TASK INSTRUCTIONS:
Search the records for the string "agent" and copy every line in which it appears.

Collected data:
::::::
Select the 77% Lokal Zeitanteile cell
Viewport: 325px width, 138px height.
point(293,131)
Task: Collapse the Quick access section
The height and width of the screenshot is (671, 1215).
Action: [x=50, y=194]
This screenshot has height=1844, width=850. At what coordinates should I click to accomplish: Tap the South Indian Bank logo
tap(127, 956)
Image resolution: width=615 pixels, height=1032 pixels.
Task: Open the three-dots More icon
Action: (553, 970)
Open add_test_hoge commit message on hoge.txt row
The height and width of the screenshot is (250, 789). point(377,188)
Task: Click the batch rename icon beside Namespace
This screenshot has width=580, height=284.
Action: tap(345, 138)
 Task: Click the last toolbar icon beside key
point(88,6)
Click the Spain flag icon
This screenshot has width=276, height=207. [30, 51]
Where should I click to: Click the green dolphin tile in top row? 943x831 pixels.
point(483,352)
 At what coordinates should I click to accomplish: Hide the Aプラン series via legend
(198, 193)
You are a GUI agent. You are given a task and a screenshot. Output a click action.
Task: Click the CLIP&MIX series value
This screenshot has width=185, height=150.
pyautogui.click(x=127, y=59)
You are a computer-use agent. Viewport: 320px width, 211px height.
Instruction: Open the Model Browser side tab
::::::
OUTPUT:
You are a GUI agent. You are given a task and a screenshot. Output a click action.
You are a computer-use agent. Viewport: 320px width, 211px height.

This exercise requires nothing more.